The task
Please print nothing but the lines from the one with "Where should I click to: Activate" to the last line of the records below, and omit pictures.

* * * * *

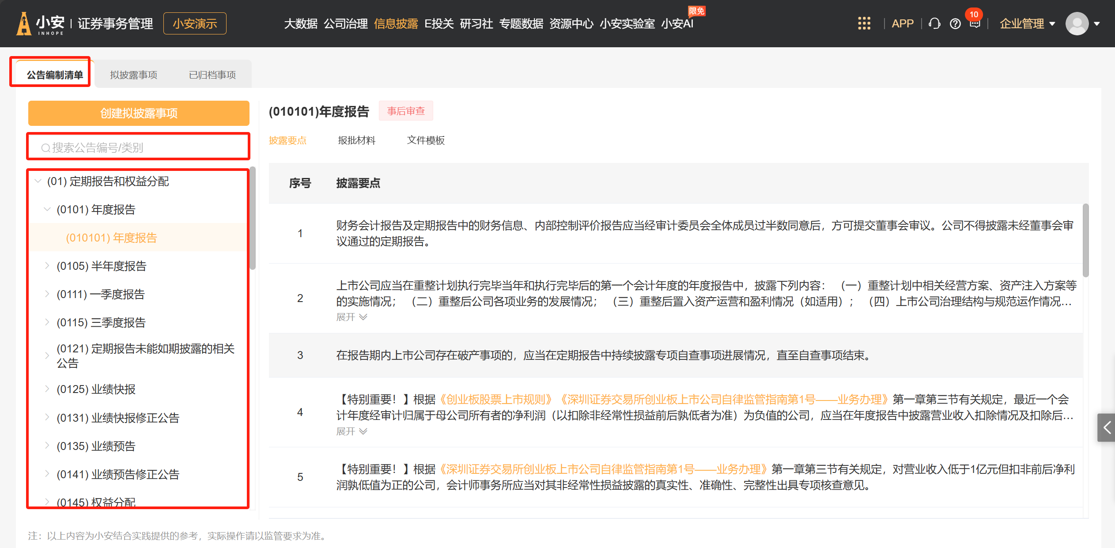
Task: Switch to the 报批材料 tab
Action: click(x=356, y=140)
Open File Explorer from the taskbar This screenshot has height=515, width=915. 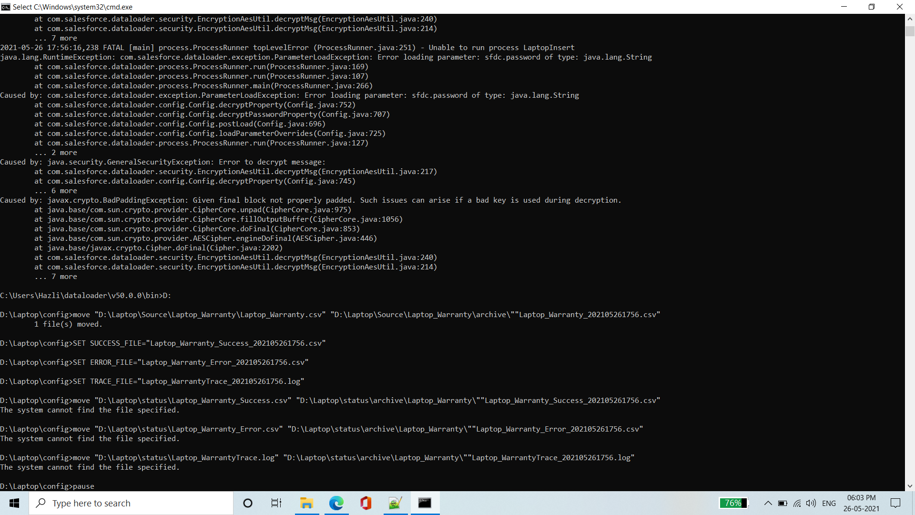[x=307, y=503]
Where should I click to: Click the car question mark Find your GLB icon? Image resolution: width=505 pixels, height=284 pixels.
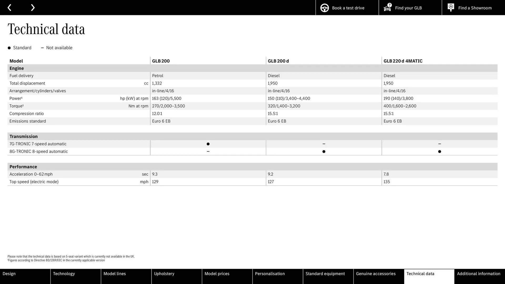click(387, 8)
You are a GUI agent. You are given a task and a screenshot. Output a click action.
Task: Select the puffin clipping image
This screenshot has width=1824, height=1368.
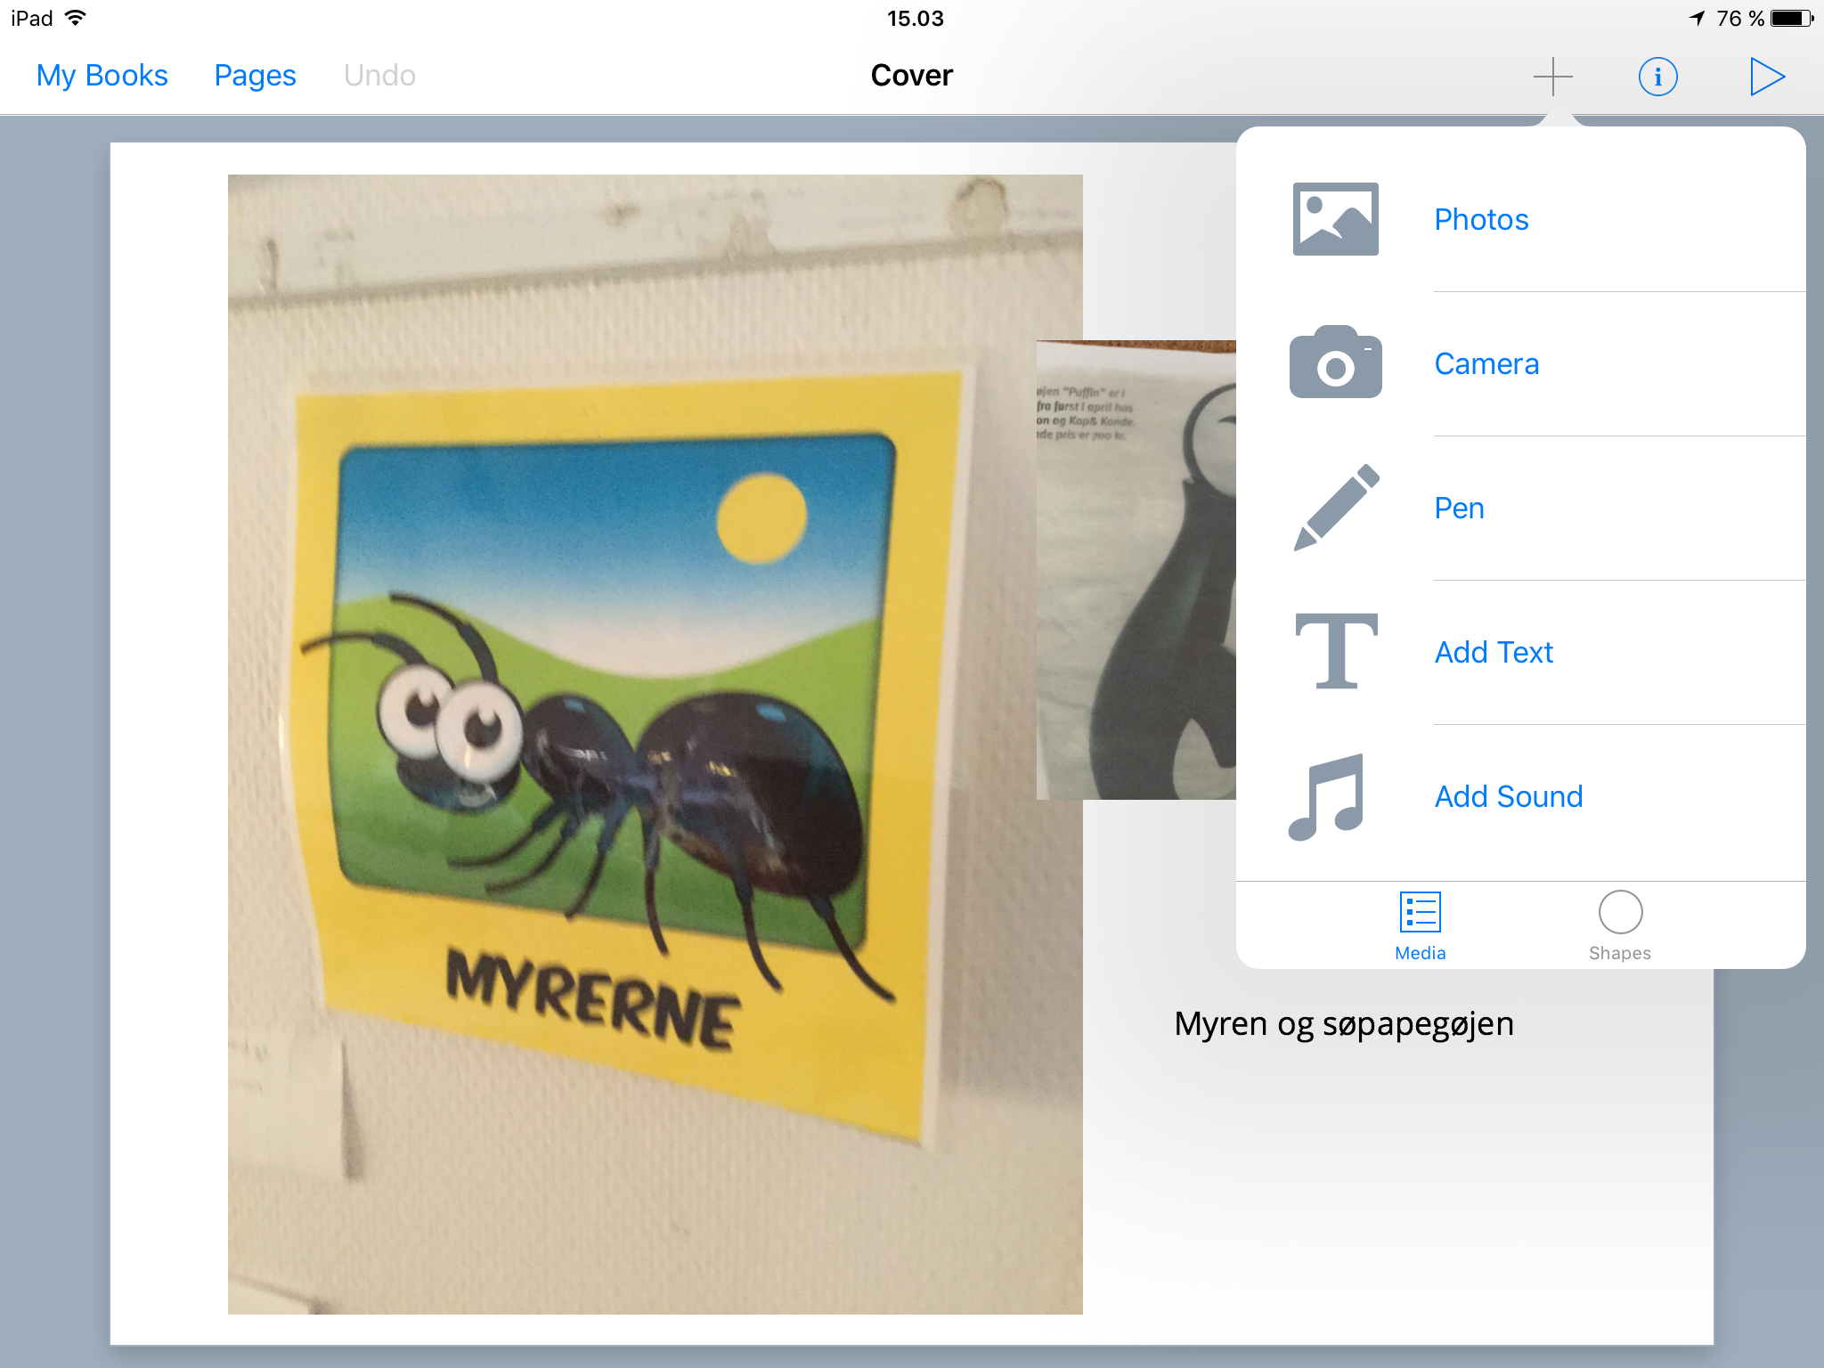(1136, 570)
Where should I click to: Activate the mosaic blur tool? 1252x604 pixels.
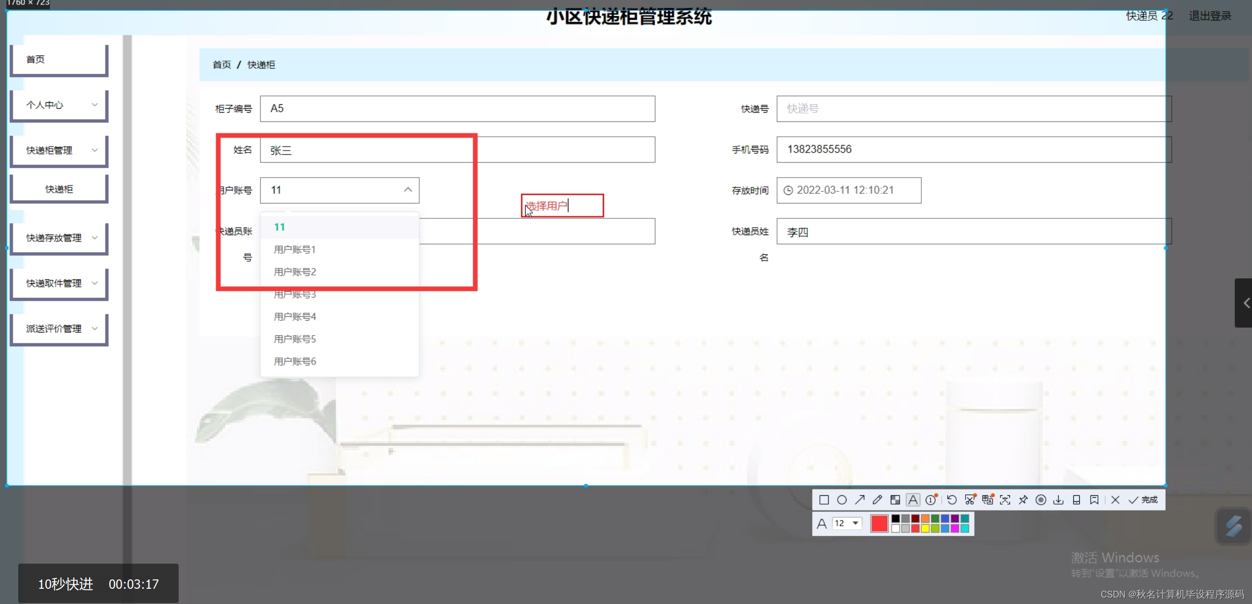click(895, 500)
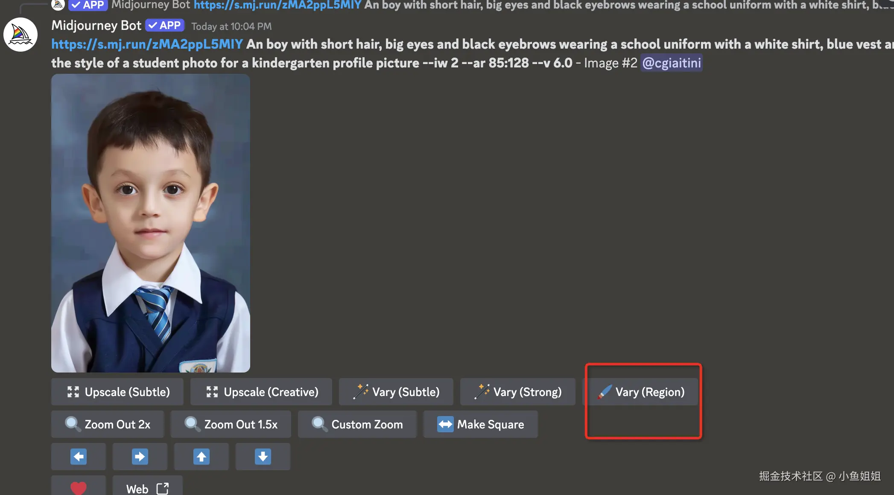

* * * * *

Written answer
Where should I click to: Activate the mosaic blur tool? 1252x604 pixels.
click(895, 500)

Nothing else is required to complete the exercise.